Ok, well they were wrong. How can something be a "system language" when it's garbage collected ? and if people learned anything from D you don't say "X is a replacement from C++" or your language will get bad rap.
By "system", I don't think they meant "kernel". I think they meant "non-user-facing program". Think server/batch programs, which are way too often programmed in C/C++ although they don't need to.
This is the biggest release since 1.0. Async/await and generators are a welcome addition. Shareable server sockets and better isolates are also nice to have.
Enums are currently rather disappointing though. They went with the simplest possible implementation... minus 1. You can't assign integers. Which is a problem because you can do that everywhere else. Naturally, there are many protocols and formats which use ints to represent specific enum values.

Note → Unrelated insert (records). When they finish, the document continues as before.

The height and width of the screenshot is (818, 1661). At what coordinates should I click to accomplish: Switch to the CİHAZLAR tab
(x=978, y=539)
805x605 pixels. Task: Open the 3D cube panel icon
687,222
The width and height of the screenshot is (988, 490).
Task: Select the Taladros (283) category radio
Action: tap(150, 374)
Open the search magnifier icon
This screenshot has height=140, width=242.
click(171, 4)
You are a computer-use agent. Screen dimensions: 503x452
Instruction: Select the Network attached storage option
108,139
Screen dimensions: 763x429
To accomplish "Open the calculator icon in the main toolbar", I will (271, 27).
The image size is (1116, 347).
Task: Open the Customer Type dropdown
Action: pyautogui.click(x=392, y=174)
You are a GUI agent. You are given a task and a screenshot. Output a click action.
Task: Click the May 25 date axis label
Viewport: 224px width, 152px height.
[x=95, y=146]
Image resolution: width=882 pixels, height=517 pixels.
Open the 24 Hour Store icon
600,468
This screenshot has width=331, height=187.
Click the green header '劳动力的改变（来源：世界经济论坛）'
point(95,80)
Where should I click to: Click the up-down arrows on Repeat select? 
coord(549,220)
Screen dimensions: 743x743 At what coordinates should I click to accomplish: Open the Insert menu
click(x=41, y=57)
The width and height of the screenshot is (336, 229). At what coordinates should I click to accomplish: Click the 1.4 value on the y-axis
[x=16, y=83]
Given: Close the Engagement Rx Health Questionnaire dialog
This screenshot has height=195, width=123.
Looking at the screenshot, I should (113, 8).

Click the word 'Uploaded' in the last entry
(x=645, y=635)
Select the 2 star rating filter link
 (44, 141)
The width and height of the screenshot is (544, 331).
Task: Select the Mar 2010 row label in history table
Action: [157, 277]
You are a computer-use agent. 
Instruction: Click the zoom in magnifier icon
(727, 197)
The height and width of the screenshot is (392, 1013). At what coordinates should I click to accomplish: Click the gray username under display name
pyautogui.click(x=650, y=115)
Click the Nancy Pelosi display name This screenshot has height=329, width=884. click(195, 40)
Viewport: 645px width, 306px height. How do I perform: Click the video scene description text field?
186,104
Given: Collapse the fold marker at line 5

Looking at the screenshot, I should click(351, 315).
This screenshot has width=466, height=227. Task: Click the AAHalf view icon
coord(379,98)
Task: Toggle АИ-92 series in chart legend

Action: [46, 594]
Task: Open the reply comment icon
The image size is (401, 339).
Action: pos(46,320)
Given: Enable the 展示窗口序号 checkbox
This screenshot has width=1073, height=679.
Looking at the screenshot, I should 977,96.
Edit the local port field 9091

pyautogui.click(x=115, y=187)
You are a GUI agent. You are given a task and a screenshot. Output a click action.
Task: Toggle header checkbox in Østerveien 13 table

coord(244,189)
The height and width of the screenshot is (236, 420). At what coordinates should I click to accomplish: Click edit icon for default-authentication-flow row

I hope they'll fix this in the future.
Speaking of the future, there are a bunch of other interesting things on the horizon such as null-aware operators, non-nullable types, and union types.
The upcoming "Fletch" runtime for iOS and similar restrictive environments is also very exciting. It might turn Dart into the perfect language for video game scripting. It's small, fast, and it supports atomic program changes via a wire protocol.
Anybody knows if async/await is supported by dart2js yet? https://www.dartlang.org/tools/dart2js/ says that it's not, but I'm not sure if that page was updated or not.
App Engine decided to go that route to add new languages, rather than sandbox each language individually like with Python and Java (The Go backend was created by the Go team before Managed VMs).
I've never used Dart before, but since this is the exact pattern that C# follows I may have to five it a whirl in the future. I'd love to see more languages adopt this pattern.
As someone who gave a tech talk on Dart and how awesome it is, I wish I could back it as a tool of choice for web projects.
However, I even abandoned PHP for its fractured community in the past couple months. I don't see how I can back Dart when its creator is so publicly disinterested.
I apologize if that seems harsh, but it's just how I feel.
As someone interested in DART for web projects, I wish I could try it out. But it's tied to the Chrome ecosystem (it installs a local copy) and Chrome is not one of our corporate standards.
I don't understand this complaint. Dart is not tied to Chrome at all. The local copy of Chromium is just an optional development tool included with the SDK download. You don't have to use it.
You can use Dart with any modern browser. Use it with IE if that's your standard.
It may be a circular dependency problem, but when I start DART I get an error from my local workstation nanny that Chrome startup is blocked and then DART exits. So if there's a way to set DART to another tool than Chrome I can't seem to get there.
I haven't tried it with DART 1.9 so maybe that problem is no longer there.